=== Source excerpt ===
┌────────

The locomotive locally known as "Big Ben" was built by Baldwin Locomotive Works as an 0-6-0 ST type in 1919 as their works number 5212. The locomotive was exported in a new condition on a steamer from New York to Tasmania, Australia, where it was used by the Public Works Department on the Marrawah Tramway in Tasmania's far north west running between Smithton and Marrawah.

On the Marrawah Tramway, the locomotive was locally known as "Big Ben", however it was also referred to as Marrawah tramway No. 3.  When the Tasmanian Government Railways took over the Marrawah tramway in 1929, the engine passed into their ownership. Big Ben was apparently light on the front wheels and as a result, the front was often prone to rise above the wheels when running front first.  On the 6 September 1938 when running with a load of logs the wheels risen up again but when they came down they didn't find the rails resulting in a derailment which caused the driver to die from injuries the next day. After this incident, a load of old rails were tied to the front of the engine to weigh it down.

└────────

=== Exercise ===
Continue the account of the "Big Ben" locomotive on the Marrawah Tramway from the point where it ends.

=== Data records ===
┌────────

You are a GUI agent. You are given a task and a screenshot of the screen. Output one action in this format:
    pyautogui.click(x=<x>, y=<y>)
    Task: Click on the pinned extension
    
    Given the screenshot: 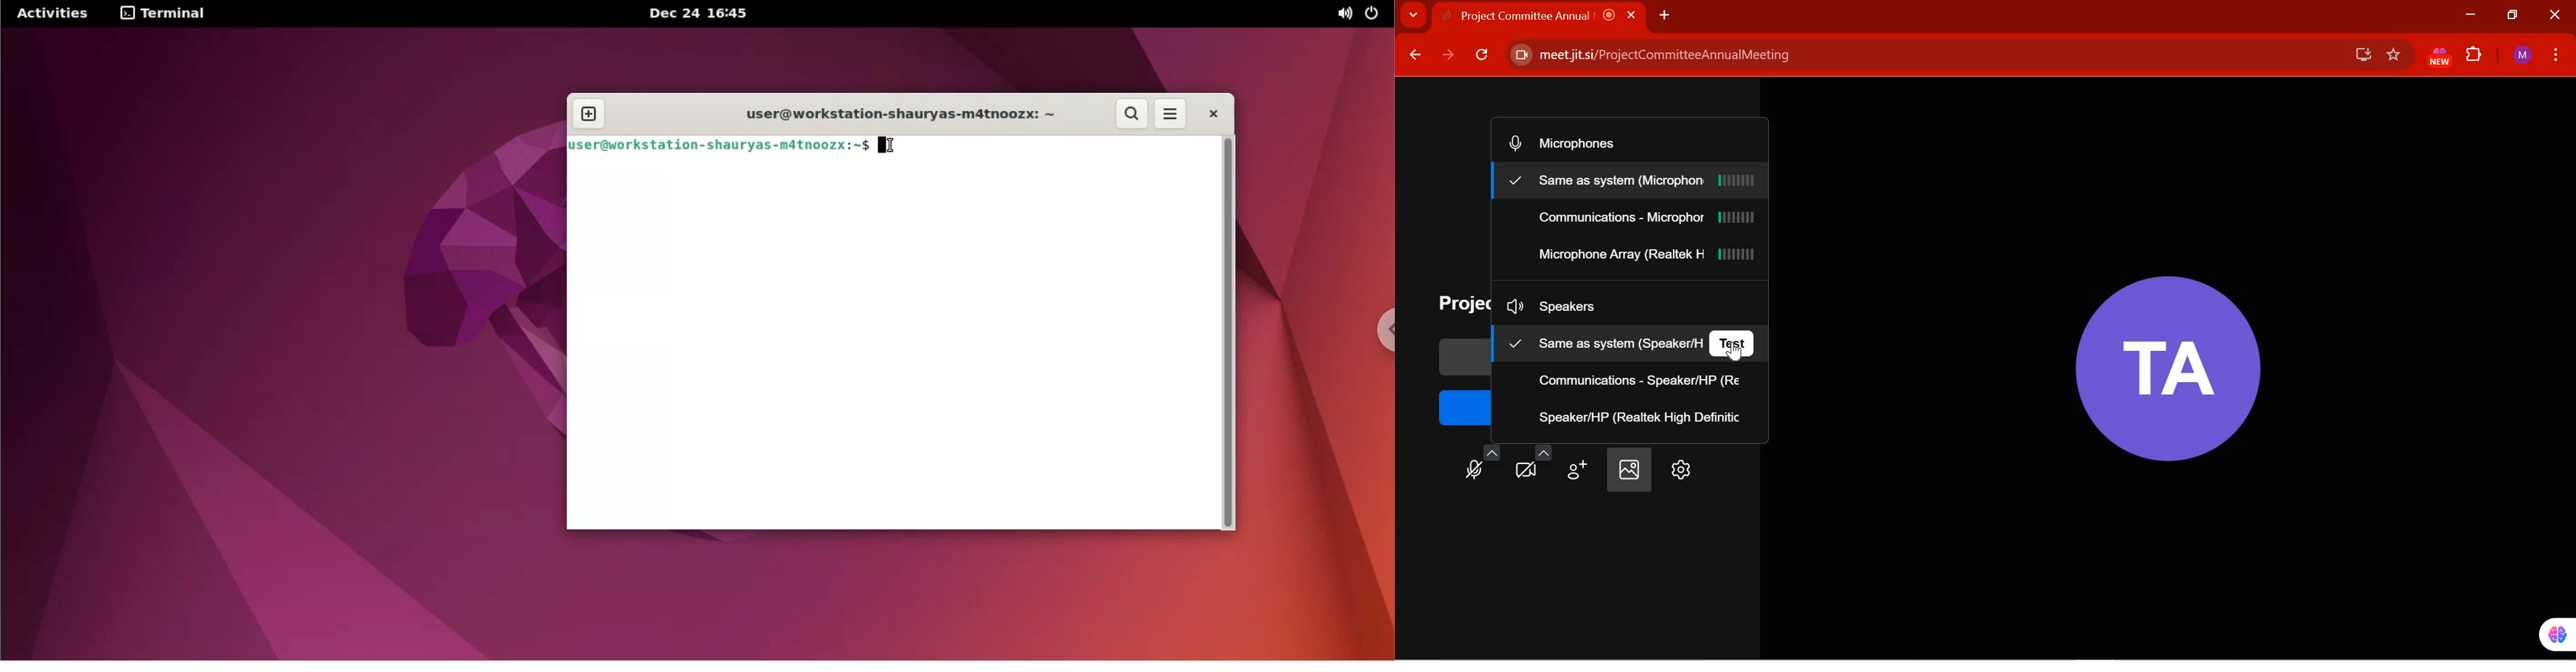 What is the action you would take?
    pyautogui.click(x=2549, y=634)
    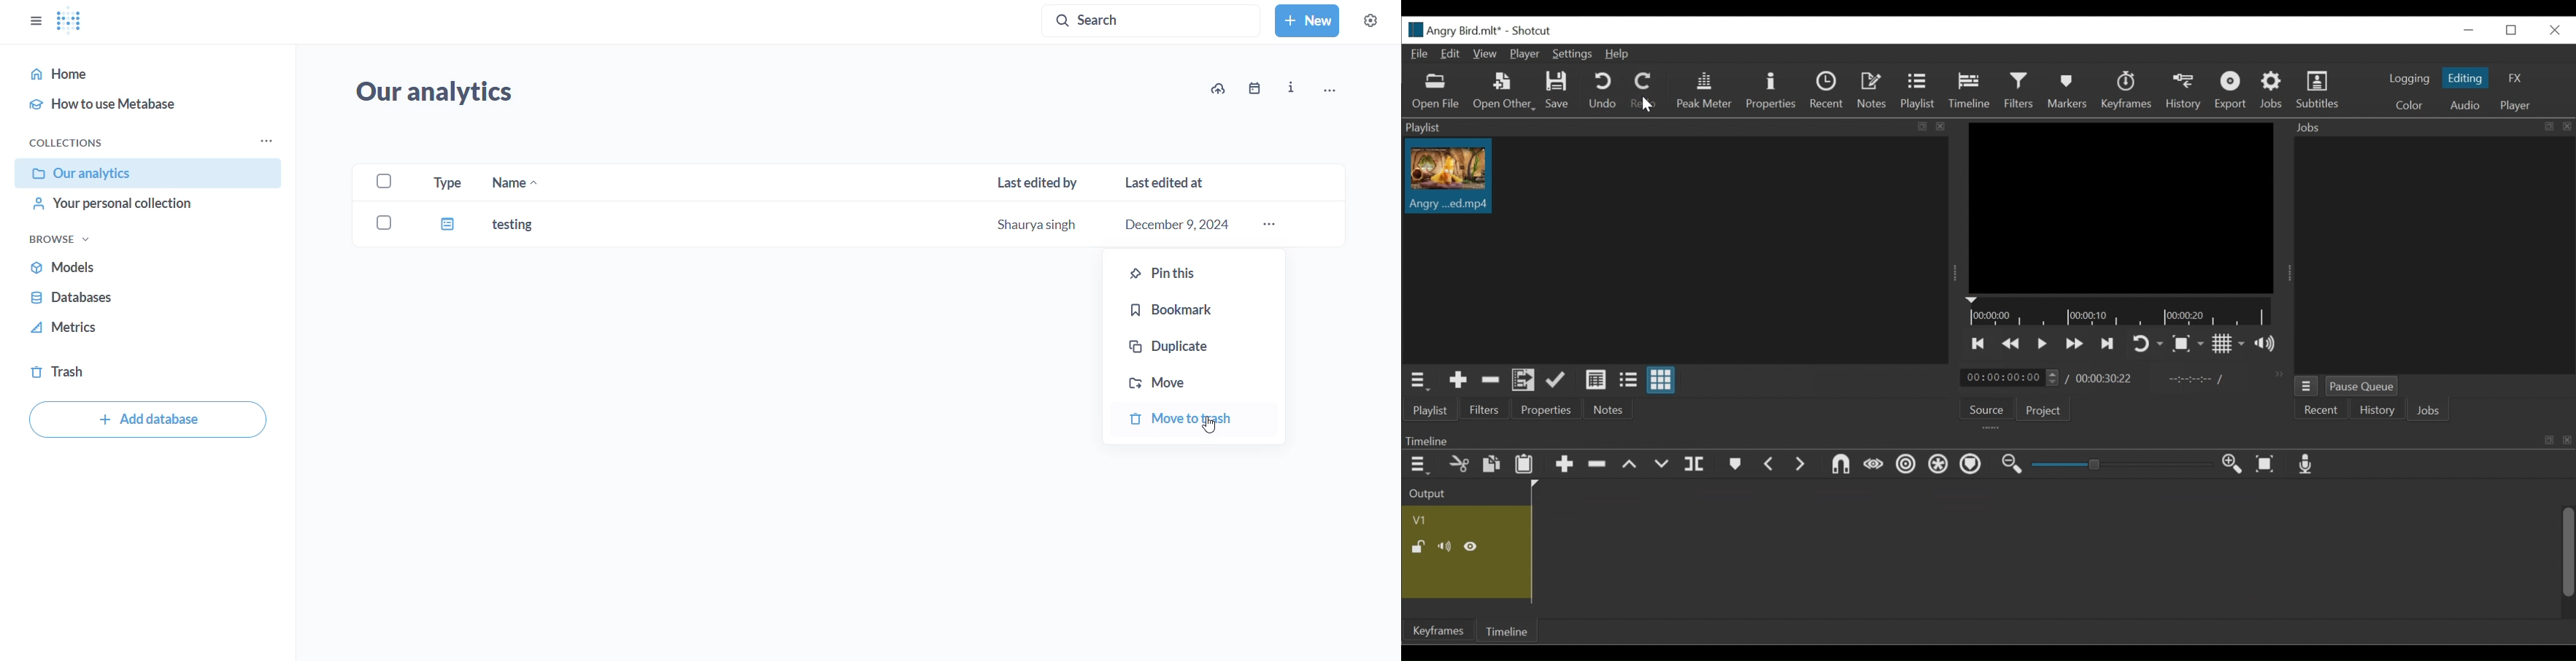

└────────

=== Output below ===
In April 1946, Big Ben was sent to Launceston to receive a general overhaul but was only used as a standby engine on the tram due to the Tasmanian Government Railways introduction of more powerful locomotives.
In mid 1948 the Tasmanian Government Railways sent Big Ben to work on the Parattah to Oatlands railway in southern Tasmania because the other engines working it were needed on other branch lines.

In 1949 after the Parattah to Oatlands lines closure Big Ben was sent to Launceston as a shunter and was scrapped in October 1951.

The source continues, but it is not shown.